(TUS TAREAS):
#1 Responde estas preguntas con lo que dice el texto sobre Independiente Rivadavia:
(a) ¿Con qué resultado perdió Independiente Rivadavia ante River?
(b) ¿Quién es el Director Nacional de Arbitraje?
(c) ¿Para qué fecha está programada la final de la Supercopa Argentina?
#2 Indica si cada afirmación coincide con el texto sobre Independiente Rivadavia y cita las palabras que lo deciden:
(a) Daniel Vila culpó a sus futbolistas por la derrota.
(b) El mensaje publicado en redes sociales se borró poco después.
(c) Alfredo Berti fue expulsado en un partido arbitrado por Ramírez.
#3 Reproduce, por favor, el pasaje del texto sobre Independiente Rivadavia que va desde "La relación entre" hasta "por el Pincha.", con ambas partes incluidas.

(FRAGMENTO DEL TEXTO):
^^^^^^^^^^^^^^^^
El presidente de Independiente Rivadavia, Daniel Vila, manifestó su fuerte malestar con el desempeño del árbitro Nicolás Ramírez tras la derrota de su equipo por 3-1 ante River en el Estadio Monumental. El dirigente, que exculpó a sus futbolistas por el rendimiento mostrado, calificó al juez de "bandido" y exigió que no vuelva a arbitrar encuentros de la institución mendocina.
La controversia escaló a las redes sociales, donde el dueño del Grupo América publicó un mensaje dirigido a Ramírez y al Director Nacional de Arbitraje, Federico Beligoy, tildándolos de "bandidos". Aunque el posteo fue eliminado minutos después, el directivo reiteró sus críticas ante los micrófonos, haciendo referencia a antecedentes previos que habrían perjudicado al equipo en otros torneos.
La relación entre Independiente Rivadavia y el árbitro cuenta con episodios de tensión anteriores. Uno de los puntos de conflicto más recordados fue el enfrentamiento del director técnico Alfredo Berti contra Ramírez en noviembre del año pasado, ocasión en la que el entrenador fue expulsado tras un fuerte intercambio verbal con el juez.
La preocupación en el club mendocino se acrecienta ante la designación de Ramírez para arbitrar la final de la Supercopa Argentina frente a Estudiantes, programada para el 11 de noviembre. Desde Mendoza observan con inquietud el historial reciente de este árbitro en finales disputadas por el elenco platense, las cuales concluyeron con victorias del conjunto dirigido por el Pincha.
^^^^^^^^^^^^^^^^
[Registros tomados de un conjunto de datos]
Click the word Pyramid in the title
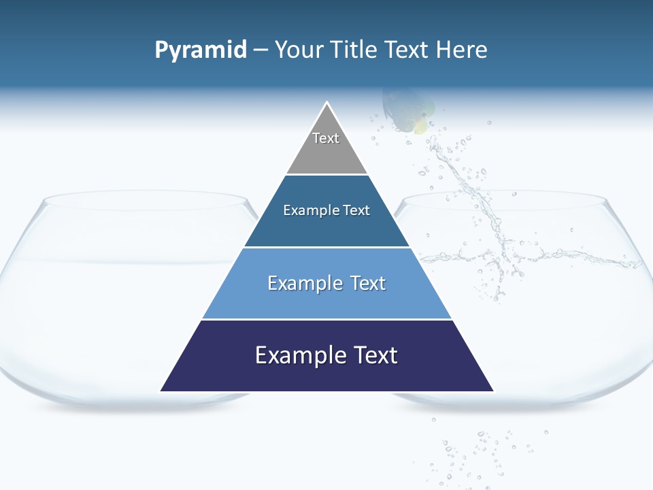click(x=201, y=50)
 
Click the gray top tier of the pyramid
click(x=326, y=153)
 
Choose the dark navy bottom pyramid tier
click(x=326, y=371)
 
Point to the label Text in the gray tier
click(x=326, y=138)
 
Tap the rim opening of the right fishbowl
click(x=503, y=201)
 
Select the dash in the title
click(x=261, y=50)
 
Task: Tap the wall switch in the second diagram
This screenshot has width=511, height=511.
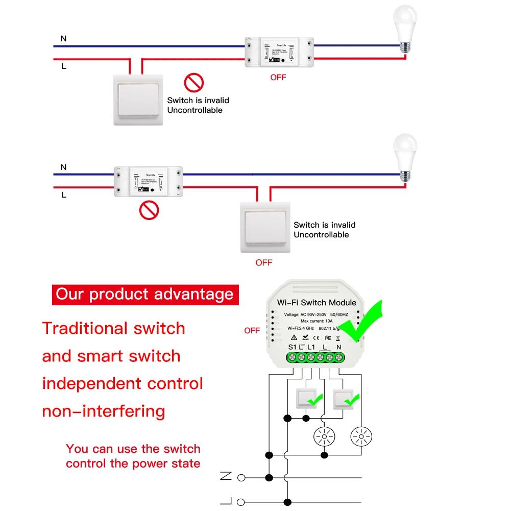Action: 265,227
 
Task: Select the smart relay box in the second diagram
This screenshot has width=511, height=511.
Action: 149,181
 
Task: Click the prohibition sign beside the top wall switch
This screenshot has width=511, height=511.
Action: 194,82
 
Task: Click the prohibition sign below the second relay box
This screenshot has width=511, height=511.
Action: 149,209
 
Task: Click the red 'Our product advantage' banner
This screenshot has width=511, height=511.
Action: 145,295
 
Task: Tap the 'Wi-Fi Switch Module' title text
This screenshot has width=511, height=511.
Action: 317,303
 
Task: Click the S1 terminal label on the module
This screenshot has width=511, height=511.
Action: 292,347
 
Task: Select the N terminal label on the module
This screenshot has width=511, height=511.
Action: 339,347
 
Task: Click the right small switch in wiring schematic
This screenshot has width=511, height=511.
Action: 344,398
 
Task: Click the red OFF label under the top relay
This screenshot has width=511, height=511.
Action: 278,78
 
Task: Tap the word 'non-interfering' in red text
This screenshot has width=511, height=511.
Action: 104,411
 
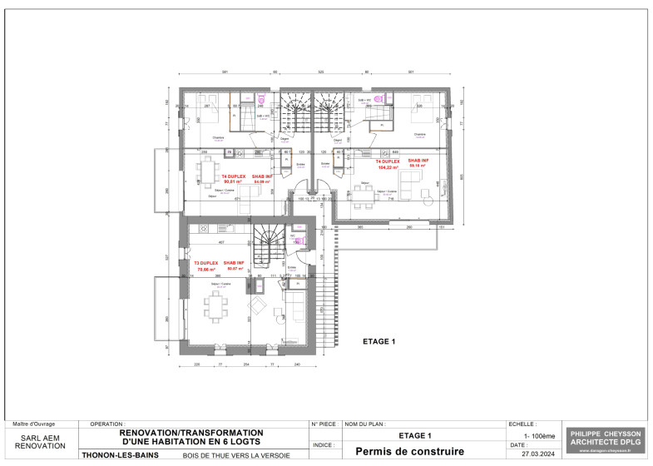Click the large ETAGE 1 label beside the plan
378,341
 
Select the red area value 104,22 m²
389,167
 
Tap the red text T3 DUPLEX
205,263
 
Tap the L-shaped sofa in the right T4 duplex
413,181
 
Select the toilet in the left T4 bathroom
260,97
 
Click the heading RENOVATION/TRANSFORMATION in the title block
192,433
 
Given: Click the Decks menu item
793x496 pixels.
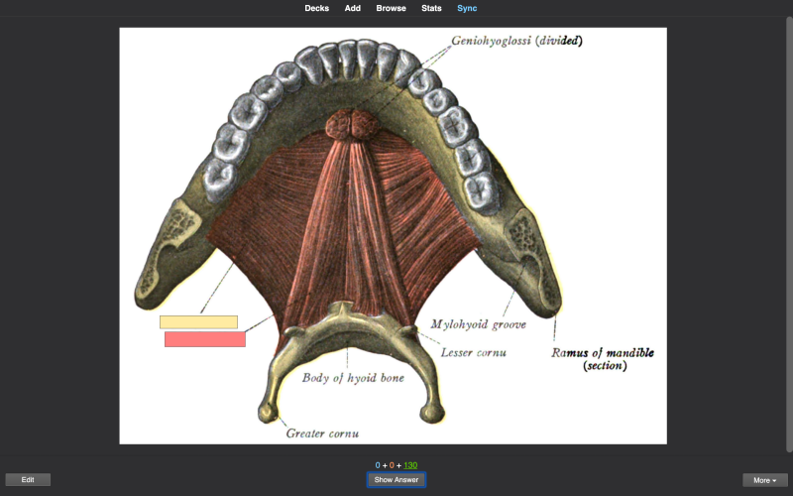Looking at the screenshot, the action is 316,8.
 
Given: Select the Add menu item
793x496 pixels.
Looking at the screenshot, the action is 353,8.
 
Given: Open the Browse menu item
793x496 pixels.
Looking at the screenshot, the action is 391,8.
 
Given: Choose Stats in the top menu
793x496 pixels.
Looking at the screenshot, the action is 431,8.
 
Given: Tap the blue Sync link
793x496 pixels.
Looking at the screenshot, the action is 467,8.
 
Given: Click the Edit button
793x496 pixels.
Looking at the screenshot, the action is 28,480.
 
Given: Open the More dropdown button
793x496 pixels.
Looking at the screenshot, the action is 764,480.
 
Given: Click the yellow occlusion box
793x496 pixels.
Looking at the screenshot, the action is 199,321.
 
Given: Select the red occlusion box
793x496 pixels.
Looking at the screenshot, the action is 205,339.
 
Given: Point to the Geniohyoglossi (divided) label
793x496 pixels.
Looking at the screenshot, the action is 516,41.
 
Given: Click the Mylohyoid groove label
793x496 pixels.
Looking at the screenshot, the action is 479,324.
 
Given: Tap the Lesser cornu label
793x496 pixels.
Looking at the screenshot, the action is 474,352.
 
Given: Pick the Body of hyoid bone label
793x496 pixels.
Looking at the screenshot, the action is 353,378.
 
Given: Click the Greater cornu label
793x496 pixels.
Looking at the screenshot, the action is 323,434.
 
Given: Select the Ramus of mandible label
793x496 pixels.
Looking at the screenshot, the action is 603,353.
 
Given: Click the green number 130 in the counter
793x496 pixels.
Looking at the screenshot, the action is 410,465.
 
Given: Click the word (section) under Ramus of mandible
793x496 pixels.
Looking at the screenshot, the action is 605,365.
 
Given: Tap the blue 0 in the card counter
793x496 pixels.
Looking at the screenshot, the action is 378,465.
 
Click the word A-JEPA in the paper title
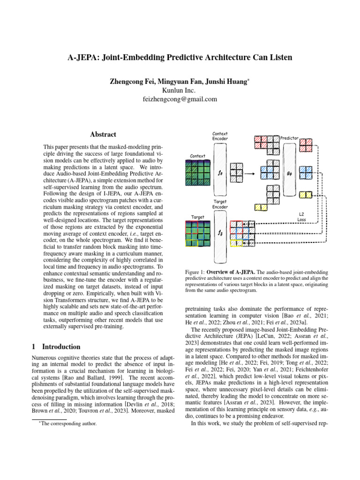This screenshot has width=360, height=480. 85,58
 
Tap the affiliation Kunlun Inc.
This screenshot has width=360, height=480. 180,90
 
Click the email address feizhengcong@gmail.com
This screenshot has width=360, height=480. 180,99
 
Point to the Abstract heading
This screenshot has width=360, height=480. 103,134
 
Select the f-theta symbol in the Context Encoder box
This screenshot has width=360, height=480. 220,172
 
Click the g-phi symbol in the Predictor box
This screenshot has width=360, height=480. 289,172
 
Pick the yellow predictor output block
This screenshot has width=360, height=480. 306,195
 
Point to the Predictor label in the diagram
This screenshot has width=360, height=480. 289,138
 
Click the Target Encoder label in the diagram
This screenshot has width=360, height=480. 220,204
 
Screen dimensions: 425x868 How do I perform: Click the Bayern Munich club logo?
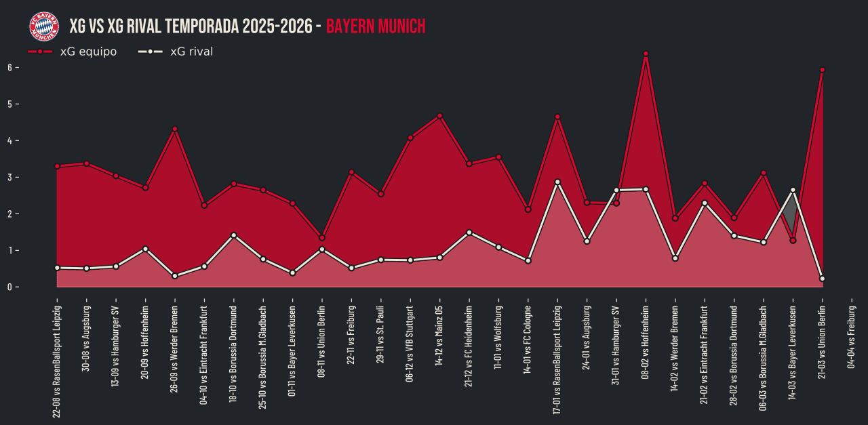[x=43, y=26]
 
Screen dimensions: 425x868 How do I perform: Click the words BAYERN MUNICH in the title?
[x=376, y=26]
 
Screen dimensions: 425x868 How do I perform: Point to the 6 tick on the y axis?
[x=10, y=67]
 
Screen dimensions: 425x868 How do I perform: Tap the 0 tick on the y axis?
[x=10, y=287]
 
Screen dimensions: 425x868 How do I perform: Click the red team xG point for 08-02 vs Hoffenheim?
[x=646, y=54]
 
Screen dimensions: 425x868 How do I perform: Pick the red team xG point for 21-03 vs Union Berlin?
[x=822, y=70]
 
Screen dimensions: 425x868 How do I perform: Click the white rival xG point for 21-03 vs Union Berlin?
[x=822, y=279]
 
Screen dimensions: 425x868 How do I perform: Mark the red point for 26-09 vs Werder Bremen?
[x=175, y=129]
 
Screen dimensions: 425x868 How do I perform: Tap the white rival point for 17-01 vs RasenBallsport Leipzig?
[x=557, y=182]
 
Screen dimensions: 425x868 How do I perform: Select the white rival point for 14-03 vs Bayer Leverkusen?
[x=793, y=190]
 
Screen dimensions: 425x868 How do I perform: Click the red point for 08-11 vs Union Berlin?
[x=322, y=238]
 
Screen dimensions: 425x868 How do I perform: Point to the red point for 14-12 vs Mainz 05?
[x=439, y=116]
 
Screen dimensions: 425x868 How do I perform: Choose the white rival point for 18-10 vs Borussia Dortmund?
[x=233, y=235]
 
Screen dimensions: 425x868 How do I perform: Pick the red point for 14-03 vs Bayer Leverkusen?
[x=793, y=241]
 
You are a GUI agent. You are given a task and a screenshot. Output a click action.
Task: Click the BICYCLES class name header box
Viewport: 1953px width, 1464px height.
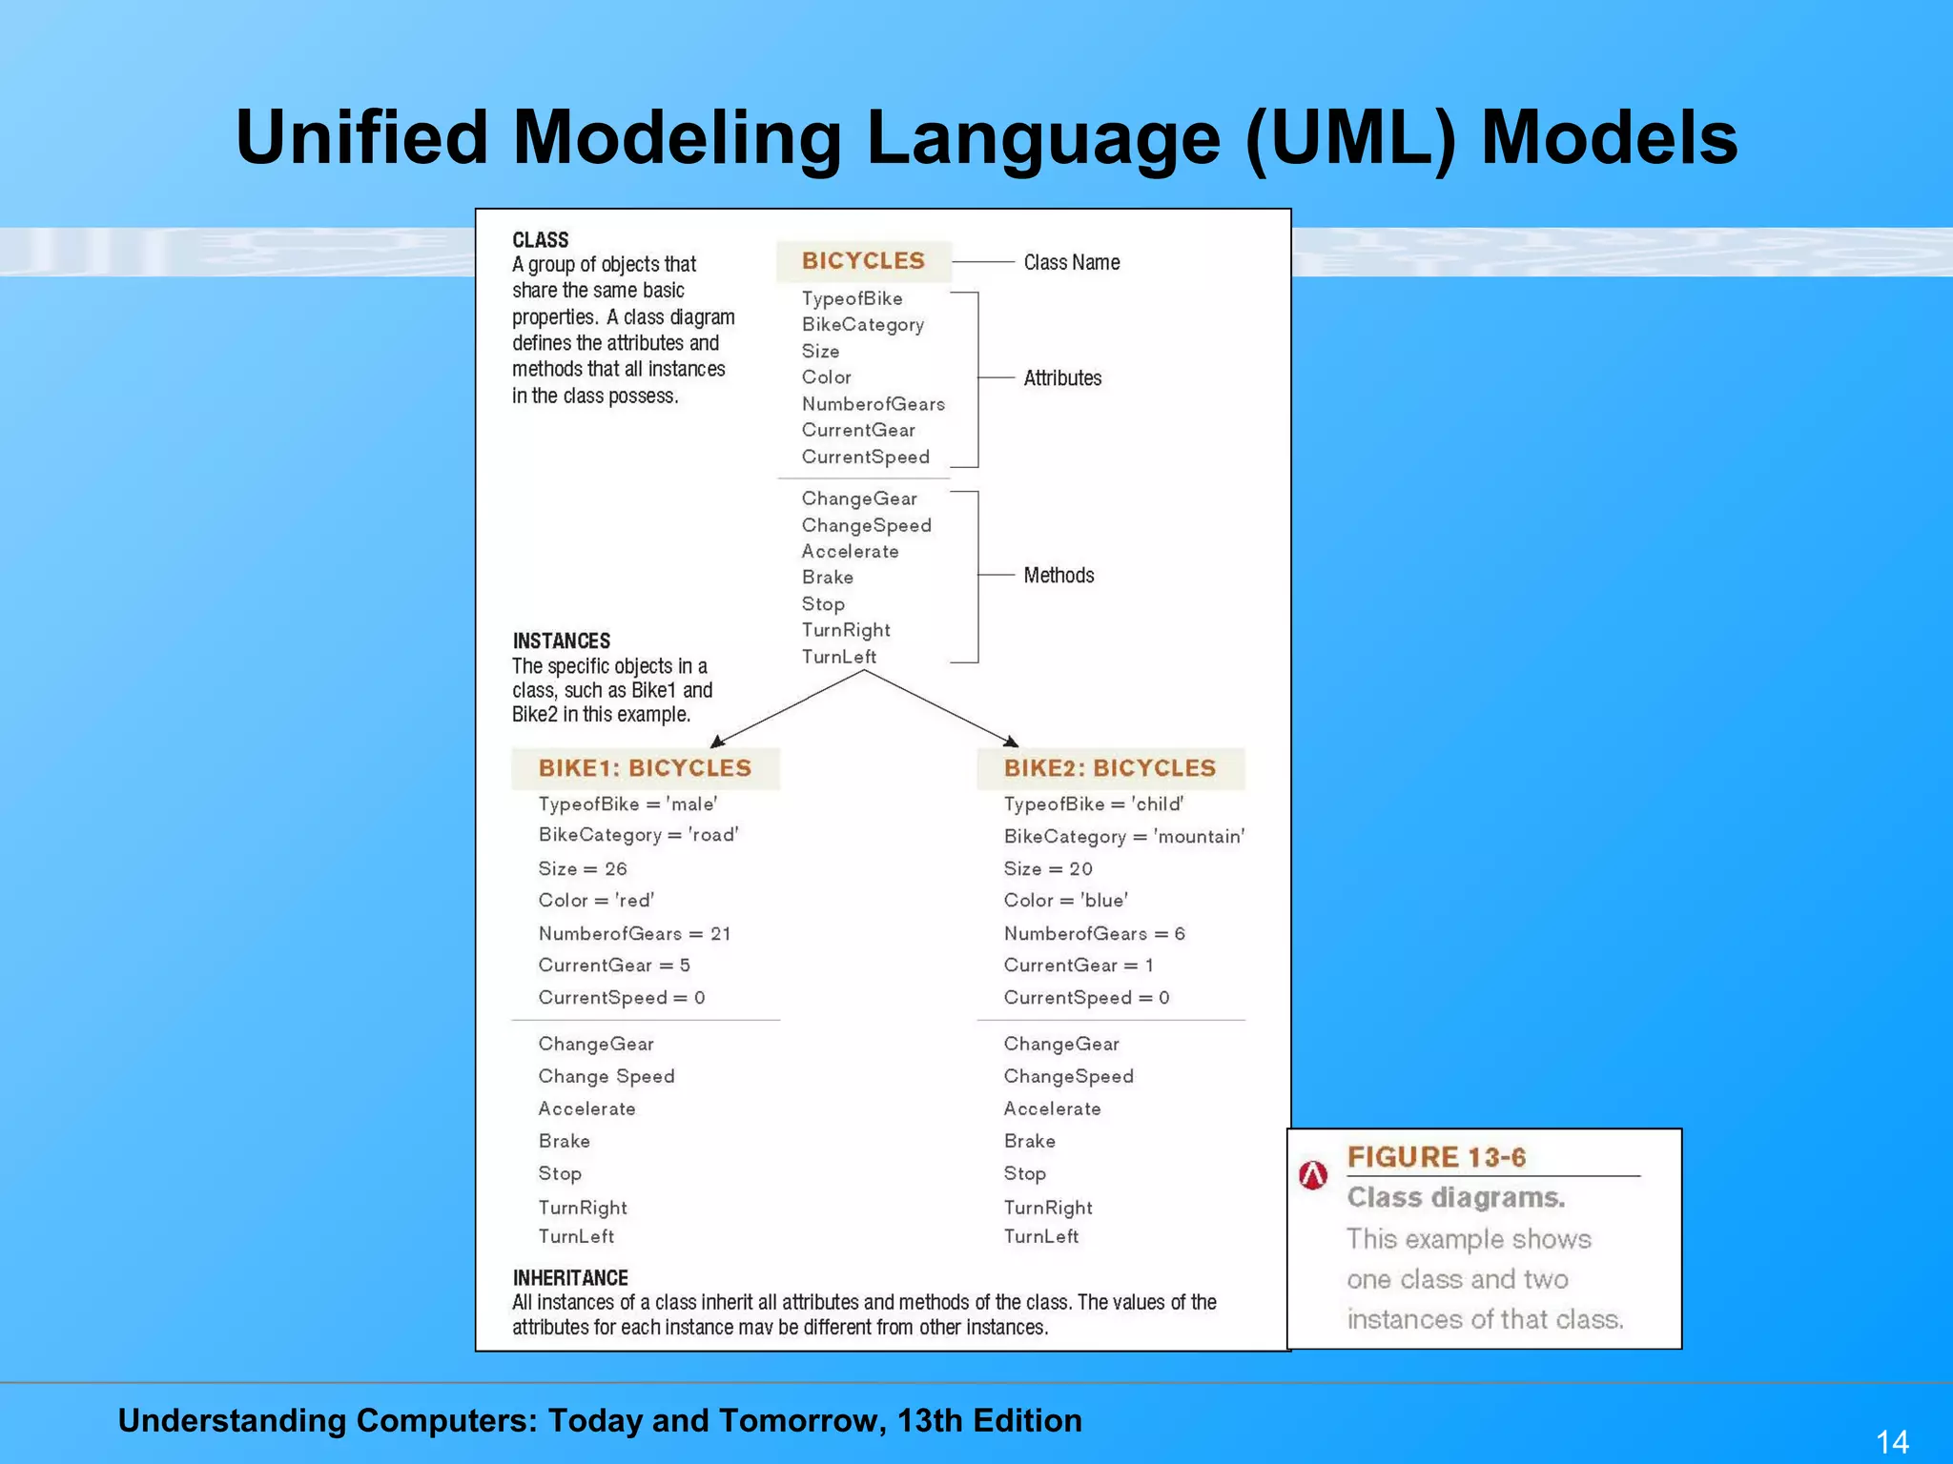863,261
^^^^^^^^^^^^^^^^
(SOLUCIONES POR TAREA):
#1
(a) 3-1.
(b) Federico Beligoy.
(c) El 11 de noviembre.

#2
(a) No: "exculpó a sus futbolistas por el rendimiento mostrado".
(b) Sí: "el posteo fue eliminado minutos después".
(c) Sí: "el entrenador fue expulsado tras un fuerte intercambio verbal con el juez".

#3
La relación entre Independiente Rivadavia y el árbitro cuenta con episodios de tensión anteriores. Uno de los puntos de conflicto más recordados fue el enfrentamiento del director técnico Alfredo Berti contra Ramírez en noviembre del año pasado, ocasión en la que el entrenador fue expulsado tras un fuerte intercambio verbal con el juez.
La preocupación en el club mendocino se acrecienta ante la designación de Ramírez para arbitrar la final de la Supercopa Argentina frente a Estudiantes, programada para el 11 de noviembre. Desde Mendoza observan con inquietud el historial reciente de este árbitro en finales disputadas por el elenco platense, las cuales concluyeron con victorias del conjunto dirigido por el Pincha.